10. Het beroep van eisers is gericht tegen de gang van zaken op de verschillende stembureaus en het verdere verloop van de Tweede Kamer verkiezingen in maart 2021 en de vaststelling van de verkiezingsuitslag door verweerder. Artikel 8:4, vierde lid, aanhef en onder a, van de Awb bepaalt echter dat geen beroep bij de bestuursrechter kan worden ingesteld tegen het verloop van de stemming en de vaststelling van de uitslag bij verkiezingen van de leden van vertegenwoordigende organen (zoals de Tweede Kamer). Voor zover de betwiste handelingen al besluiten zijn in de zin van artikel 1:3 van de Awb, staat daartegen dus geen beroep bij de bestuursrechter open. Om die reden zal de bestuursrechter zich onbevoegd verklaren om te beslissen op het beroep van eisers. Gelet op artikel 7:1 van de Awb is dus ook geen bezwaarschriftprocedure bij het bestuursorgaan mogelijk. Reeds daarom bestaat er geen aanleiding voor toekenning van een dwangsom wegens het niet tijdig beslissen op het bezwaarschrift.
11. Anders dan eisers stellen was verweerder dus ook niet gehouden het bezwaar ingevolge artikel 6:15 van de Awb door te sturen naar de Tweede Kamer. De Tweede Kamer kan gelet op artikel 1:1, tweede lid, onder b van de Awb ook niet als bestuursorgaan worden aangemerkt.

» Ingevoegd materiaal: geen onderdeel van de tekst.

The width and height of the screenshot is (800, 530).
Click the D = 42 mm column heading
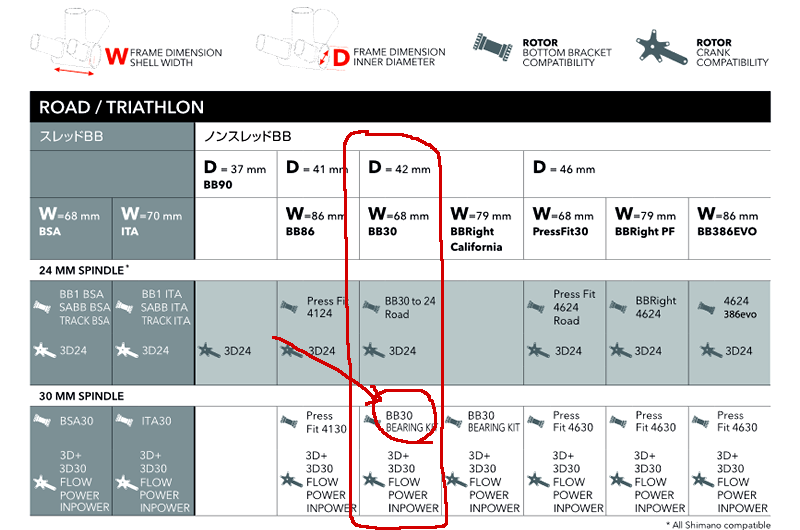tap(399, 168)
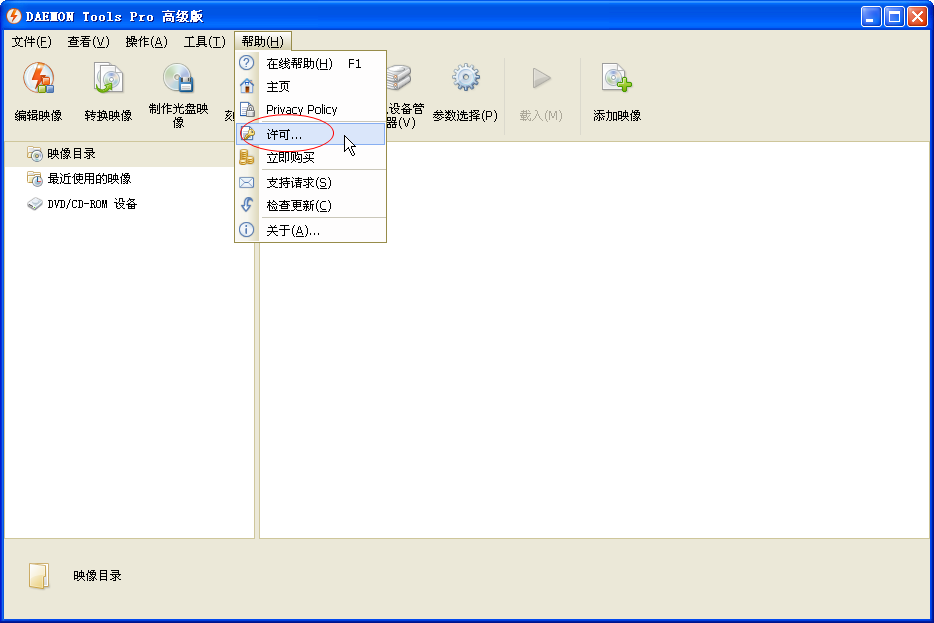Open the 文件 (File) menu
The width and height of the screenshot is (934, 623).
[x=31, y=42]
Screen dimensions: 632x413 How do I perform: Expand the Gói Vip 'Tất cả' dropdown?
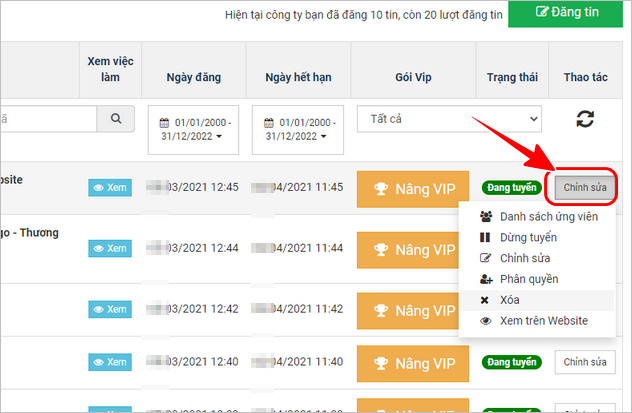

12. Het verzoek om schadevergoeding wordt niet toegewezen omdat niet wordt voldaan aan de vereisten van artikel 8:88 van de Awb. Verder is er gelet op het voorgaande geen aanleiding voor het toekennen van vergoeding van eventuele deurwaarderskosten.
13. Omdat de rechtbank onbevoegd is te beslissen op het beroep behoeft de vraag of [naam 1] kan worden aangemerkt als belanghebbende in de zin van artikel 1:2, eerste lid van de Awb geen beantwoording.
14. Omdat de rechtbank onbevoegd is, zal het door eiser (namelijk [eiser 1] ) betaalde griffierecht van € 181,00 door de griffier worden terugbetaald.